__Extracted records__
/---
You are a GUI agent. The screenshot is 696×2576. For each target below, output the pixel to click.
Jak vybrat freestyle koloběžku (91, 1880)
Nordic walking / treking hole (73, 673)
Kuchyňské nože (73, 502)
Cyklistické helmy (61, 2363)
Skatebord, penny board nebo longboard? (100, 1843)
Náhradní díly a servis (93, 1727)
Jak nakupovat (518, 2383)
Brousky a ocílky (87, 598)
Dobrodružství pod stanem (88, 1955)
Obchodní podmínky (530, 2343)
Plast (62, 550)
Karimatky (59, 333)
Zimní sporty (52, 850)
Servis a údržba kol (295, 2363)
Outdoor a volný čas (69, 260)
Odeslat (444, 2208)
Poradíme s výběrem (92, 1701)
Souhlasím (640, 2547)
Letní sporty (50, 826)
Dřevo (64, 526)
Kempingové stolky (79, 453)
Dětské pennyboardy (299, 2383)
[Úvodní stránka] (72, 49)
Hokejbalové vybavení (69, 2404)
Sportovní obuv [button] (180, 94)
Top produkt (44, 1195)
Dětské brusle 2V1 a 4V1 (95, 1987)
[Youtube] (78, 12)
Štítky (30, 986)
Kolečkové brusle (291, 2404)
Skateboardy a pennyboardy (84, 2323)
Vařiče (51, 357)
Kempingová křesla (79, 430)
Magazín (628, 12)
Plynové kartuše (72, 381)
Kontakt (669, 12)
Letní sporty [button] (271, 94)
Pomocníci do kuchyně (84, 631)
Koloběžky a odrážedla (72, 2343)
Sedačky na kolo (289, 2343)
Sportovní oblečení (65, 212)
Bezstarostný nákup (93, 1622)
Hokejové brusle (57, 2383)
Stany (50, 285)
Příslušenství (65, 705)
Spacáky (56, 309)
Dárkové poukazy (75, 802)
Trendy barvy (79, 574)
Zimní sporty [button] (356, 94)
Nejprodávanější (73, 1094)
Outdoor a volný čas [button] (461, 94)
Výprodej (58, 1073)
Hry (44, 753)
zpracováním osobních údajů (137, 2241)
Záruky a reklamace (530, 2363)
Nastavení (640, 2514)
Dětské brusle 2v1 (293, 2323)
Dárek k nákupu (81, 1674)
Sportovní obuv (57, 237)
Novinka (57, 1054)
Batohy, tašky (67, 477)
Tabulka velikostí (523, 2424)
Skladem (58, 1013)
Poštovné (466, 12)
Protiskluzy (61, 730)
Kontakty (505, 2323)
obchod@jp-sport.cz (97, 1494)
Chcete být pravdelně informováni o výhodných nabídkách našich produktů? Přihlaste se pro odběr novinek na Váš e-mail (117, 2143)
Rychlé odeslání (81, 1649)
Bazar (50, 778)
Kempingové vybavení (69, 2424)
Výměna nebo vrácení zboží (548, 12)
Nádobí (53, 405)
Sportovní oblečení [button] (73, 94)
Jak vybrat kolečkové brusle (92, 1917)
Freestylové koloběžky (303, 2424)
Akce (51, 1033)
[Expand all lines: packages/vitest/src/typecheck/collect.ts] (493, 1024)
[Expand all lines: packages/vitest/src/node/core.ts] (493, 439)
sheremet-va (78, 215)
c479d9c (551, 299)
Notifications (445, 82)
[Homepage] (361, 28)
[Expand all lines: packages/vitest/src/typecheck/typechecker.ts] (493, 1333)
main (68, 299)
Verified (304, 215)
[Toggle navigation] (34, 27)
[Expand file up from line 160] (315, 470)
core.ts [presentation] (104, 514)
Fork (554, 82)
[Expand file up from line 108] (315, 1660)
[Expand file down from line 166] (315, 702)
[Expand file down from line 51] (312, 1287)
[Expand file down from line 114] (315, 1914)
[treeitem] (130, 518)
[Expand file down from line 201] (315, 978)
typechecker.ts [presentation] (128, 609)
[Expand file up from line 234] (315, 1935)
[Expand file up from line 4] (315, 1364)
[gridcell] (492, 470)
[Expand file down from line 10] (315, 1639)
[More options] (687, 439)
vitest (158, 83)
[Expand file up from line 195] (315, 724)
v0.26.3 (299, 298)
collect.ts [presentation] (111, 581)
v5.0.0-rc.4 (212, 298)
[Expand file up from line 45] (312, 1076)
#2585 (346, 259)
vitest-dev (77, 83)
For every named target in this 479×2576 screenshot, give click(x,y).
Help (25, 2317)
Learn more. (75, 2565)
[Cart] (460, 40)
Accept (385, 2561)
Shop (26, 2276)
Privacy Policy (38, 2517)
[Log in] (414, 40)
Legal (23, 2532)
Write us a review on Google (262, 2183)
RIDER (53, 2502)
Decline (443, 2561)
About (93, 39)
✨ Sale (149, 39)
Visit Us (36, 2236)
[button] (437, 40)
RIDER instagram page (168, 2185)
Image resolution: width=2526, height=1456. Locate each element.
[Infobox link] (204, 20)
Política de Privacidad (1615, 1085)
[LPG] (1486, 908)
\---
The data must be given again in full. Keep every line identical.

You are a GUI agent. The screenshot is 696×2576. For each target below, output the pixel to click.
Jak vybrat freestyle koloběžku (91, 1880)
Nordic walking / treking hole (73, 673)
Kuchyňské nože (73, 502)
Cyklistické helmy (61, 2363)
Skatebord, penny board nebo longboard? (100, 1843)
Náhradní díly a servis (93, 1727)
Jak nakupovat (518, 2383)
Brousky a ocílky (87, 598)
Dobrodružství pod stanem (88, 1955)
Obchodní podmínky (530, 2343)
Plast (62, 550)
Karimatky (59, 333)
Zimní sporty (52, 850)
Servis a údržba kol (295, 2363)
Outdoor a volný čas (69, 260)
Odeslat (444, 2208)
Poradíme s výběrem (92, 1701)
Souhlasím (640, 2547)
Letní sporty (50, 826)
Dřevo (64, 526)
Kempingové stolky (79, 453)
Dětské pennyboardy (299, 2383)
[Úvodní stránka] (72, 49)
Hokejbalové vybavení (69, 2404)
Sportovní obuv [button] (180, 94)
Top produkt (44, 1195)
Dětské brusle 2V1 a 4V1 (95, 1987)
[Youtube] (78, 12)
Štítky (30, 986)
Kolečkové brusle (291, 2404)
Skateboardy a pennyboardy (84, 2323)
Vařiče (51, 357)
Kempingová křesla (79, 430)
Magazín (628, 12)
Plynové kartuše (72, 381)
Kontakt (669, 12)
Letní sporty [button] (271, 94)
Pomocníci do kuchyně (84, 631)
Koloběžky a odrážedla (72, 2343)
Sedačky na kolo (289, 2343)
Sportovní oblečení (65, 212)
Bezstarostný nákup (93, 1622)
Hokejové brusle (57, 2383)
Stany (50, 285)
Příslušenství (65, 705)
Spacáky (56, 309)
Dárkové poukazy (75, 802)
Trendy barvy (79, 574)
Zimní sporty [button] (356, 94)
Nejprodávanější (73, 1094)
Outdoor a volný čas [button] (461, 94)
Výprodej (58, 1073)
Hry (44, 753)
zpracováním osobních údajů (137, 2241)
Záruky a reklamace (530, 2363)
Nastavení (640, 2514)
Dětské brusle 2v1 (293, 2323)
Dárek k nákupu (81, 1674)
Sportovní obuv (57, 237)
Novinka (57, 1054)
Batohy, tašky (67, 477)
Tabulka velikostí (523, 2424)
Skladem (58, 1013)
Poštovné (466, 12)
Protiskluzy (61, 730)
Kontakty (505, 2323)
obchod@jp-sport.cz (97, 1494)
Chcete být pravdelně informováni o výhodných nabídkách našich produktů? Přihlaste se pro odběr novinek na Váš e-mail (117, 2143)
Rychlé odeslání (81, 1649)
Bazar (50, 778)
Kempingové vybavení (69, 2424)
Výměna nebo vrácení zboží (548, 12)
Nádobí (53, 405)
Sportovní oblečení [button] (73, 94)
Jak vybrat kolečkové brusle (92, 1917)
Freestylové koloběžky (303, 2424)
Akce (51, 1033)
[Expand all lines: packages/vitest/src/typecheck/collect.ts] (493, 1024)
[Expand all lines: packages/vitest/src/node/core.ts] (493, 439)
sheremet-va (78, 215)
c479d9c (551, 299)
Notifications (445, 82)
[Homepage] (361, 28)
[Expand all lines: packages/vitest/src/typecheck/typechecker.ts] (493, 1333)
main (68, 299)
Verified (304, 215)
[Toggle navigation] (34, 27)
[Expand file up from line 160] (315, 470)
core.ts [presentation] (104, 514)
Fork (554, 82)
[Expand file up from line 108] (315, 1660)
[Expand file down from line 166] (315, 702)
[Expand file down from line 51] (312, 1287)
[Expand file down from line 114] (315, 1914)
[treeitem] (130, 518)
[Expand file down from line 201] (315, 978)
typechecker.ts [presentation] (128, 609)
[Expand file up from line 234] (315, 1935)
[Expand file up from line 4] (315, 1364)
[gridcell] (492, 470)
[Expand file down from line 10] (315, 1639)
[More options] (687, 439)
vitest (158, 83)
[Expand file up from line 195] (315, 724)
v0.26.3 (299, 298)
collect.ts [presentation] (111, 581)
v5.0.0-rc.4 (212, 298)
[Expand file up from line 45] (312, 1076)
#2585 (346, 259)
vitest-dev (77, 83)
For every named target in this 479×2576 screenshot, give click(x,y).
Help (25, 2317)
Learn more. (75, 2565)
[Cart] (460, 40)
Accept (385, 2561)
Shop (26, 2276)
Privacy Policy (38, 2517)
[Log in] (414, 40)
Legal (23, 2532)
Write us a review on Google (262, 2183)
RIDER (53, 2502)
Decline (443, 2561)
About (93, 39)
✨ Sale (149, 39)
Visit Us (36, 2236)
[button] (437, 40)
RIDER instagram page (168, 2185)
Image resolution: width=2526, height=1456. Locate each element.
[Infobox link] (204, 20)
Política de Privacidad (1615, 1085)
[LPG] (1486, 908)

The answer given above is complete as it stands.